FameLab: ‘No, she won’t lick anyone’

Three female researchers from the RUG captured the top spots at FameLab – so far, they’re more familiar with the ‘lab’ than the ‘fame’.

Host of the FameLab, Bart van de Laar, assures the audience as Mandy Koopman takes the stage that she won’t lick anyone. Koopman, a master’s student in behavioral and cognitive neurology, goes on to give a surprisingly seductive speech about the role of memory loss in the sexual behavior of fruit flies. Licking is a part of their so-called courtship, Koopman explains enthusiastically.
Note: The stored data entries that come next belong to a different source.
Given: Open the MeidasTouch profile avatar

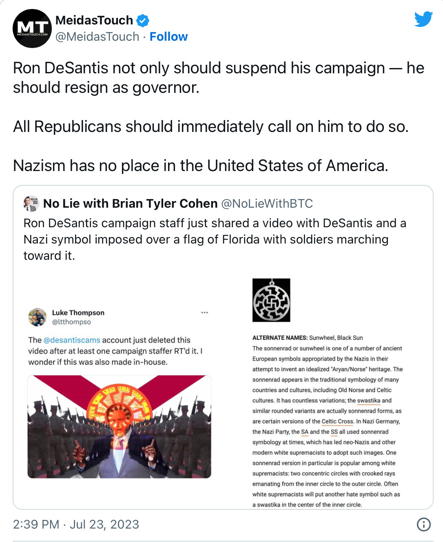Looking at the screenshot, I should tap(32, 29).
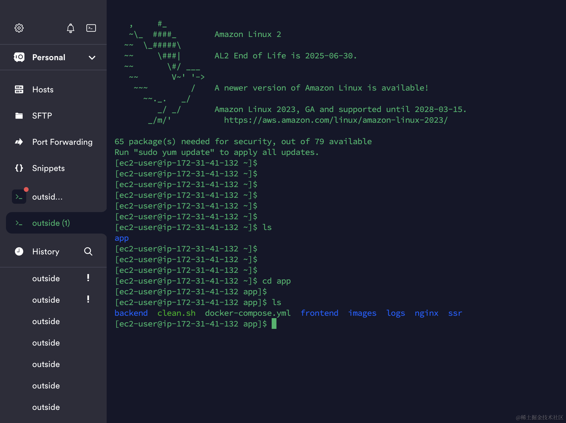Go to Port Forwarding
Image resolution: width=566 pixels, height=423 pixels.
62,142
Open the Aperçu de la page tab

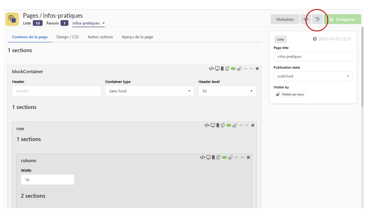click(x=137, y=37)
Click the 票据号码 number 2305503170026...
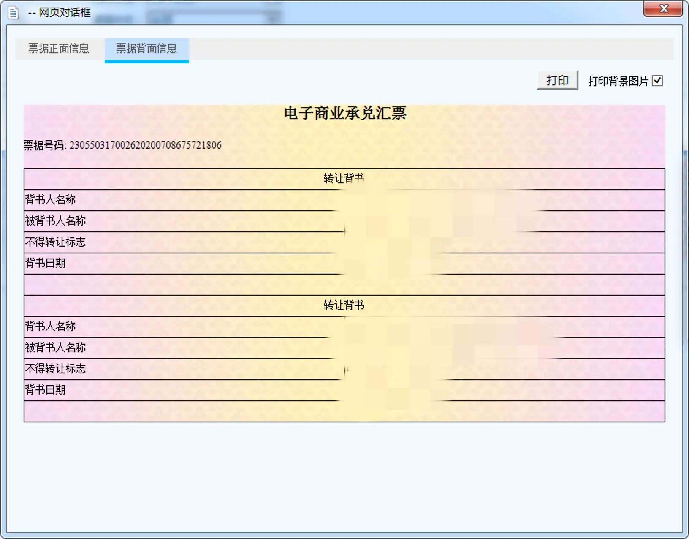Viewport: 689px width, 539px height. coord(145,145)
High fives for the winners

Koopman, Maia Elliot and Arunima Roy – all three working and studying at the RUG – were declared the top three presenters during Thursday night’s FameLab regional heat in the Aa Kerk. The runner up – Gianmarco Bet, a PhD candidate at the University of Eindhoven – had to leave to catch a train, missing out on the congratulatory high fives.

The 15 presentations felt more like an open mic night at times: there was a poetic presentation about galactic imaging and a ballet routine about the science of meditation – pirouetting is apparently similar to distraction. The Death Star, a Mafioso and a fake joint were also used to try and win over the judges, but what really mattered was telling a good story. The best presentations were the ones that didn’t leave the audience feeling like they had been cornered at a party.
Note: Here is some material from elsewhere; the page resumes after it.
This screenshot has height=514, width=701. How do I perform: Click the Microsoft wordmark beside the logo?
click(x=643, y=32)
‘It was about the ones where you just wanted to hear their story’, says professor Natasha Maurits, one of the panel of three judges. ‘For the winners, I didn’t have time to write many comments because I was so captivated by their speeches.’
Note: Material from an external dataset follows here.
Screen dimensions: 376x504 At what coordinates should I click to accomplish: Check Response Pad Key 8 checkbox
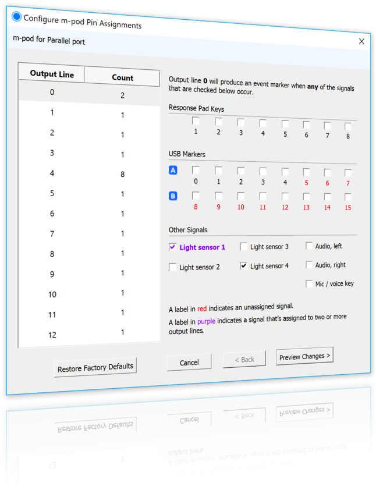[x=348, y=126]

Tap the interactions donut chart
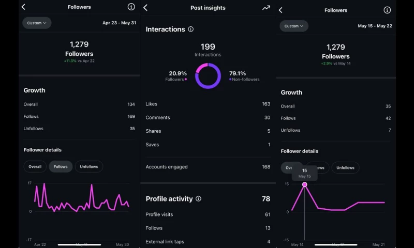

Each presenter had 180 seconds to describe their highly technical research, getting a squeak from a bike horn if they went longer. Elliot, one of the winners and still a bachelor student, got the horn in the middle of her conclusion: ‘If we want to live two times as long as our ancestors-‘ SQUEAK ‘-we need to be a generation of genetic plumbers’.

A hardened brick

The third winner, Arunima Roy, is a PhD candidate in psychiatry and managed to avoid the dreaded squeak. She didn’t need any props during her presentation about brain maturation and development to secure the third spot. She attributed children’s abilities to pick up new skills to their malleable, clay-like brains, and compared her own adult mind to a hardened brick.

The three winners and the runner up will get the chance to present again on 22 May in Amsterdam along with the other winners from the Benelux competition – Wageningen UR and Brussels also had regional heats.

One winner from that event will go on to the Cheltenham Science Festival in England in June to compete against the winners from 24 participating countries.